▶ **What is needed**
Reproduce word for word every line from the one containing "Instruction: Click the" to the final line of the data below; omit the pictures.

▶ **Dataset records**
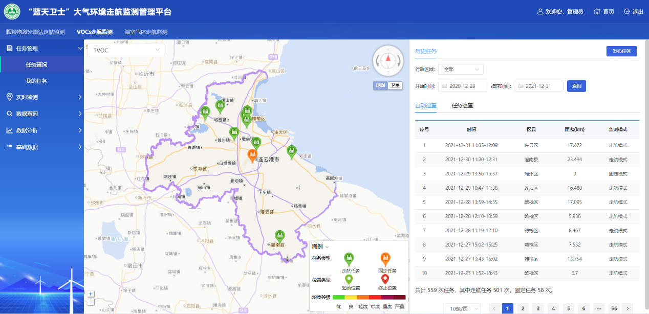Image resolution: width=649 pixels, height=314 pixels.
Task: Click the compass north arrow control
Action: click(388, 58)
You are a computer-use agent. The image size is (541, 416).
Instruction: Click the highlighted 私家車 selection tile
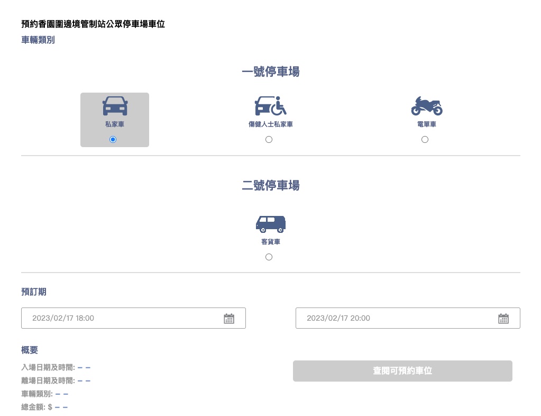click(115, 120)
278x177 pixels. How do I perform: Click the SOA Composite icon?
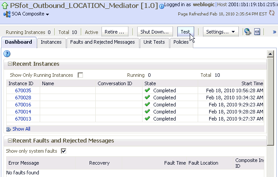click(7, 14)
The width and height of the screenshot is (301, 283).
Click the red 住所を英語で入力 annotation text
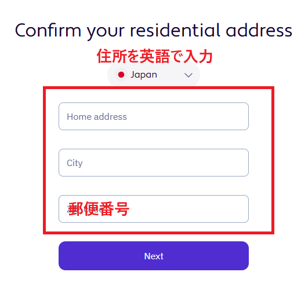pyautogui.click(x=155, y=56)
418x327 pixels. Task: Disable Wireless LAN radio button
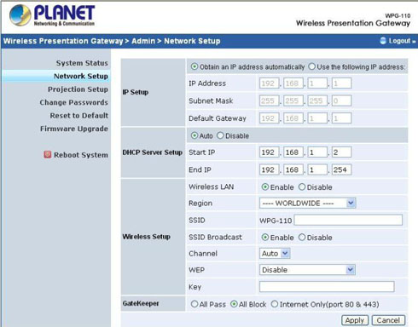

▶ **Task response**
Instruction: Click the highlighted 私家車 selection tile
click(115, 120)
278x177 pixels. How do I perform: Click the SOA Composite icon?
click(7, 14)
The width and height of the screenshot is (301, 283).
Click the red 住所を英語で入力 annotation text
pyautogui.click(x=155, y=56)
418x327 pixels. Task: Disable Wireless LAN radio button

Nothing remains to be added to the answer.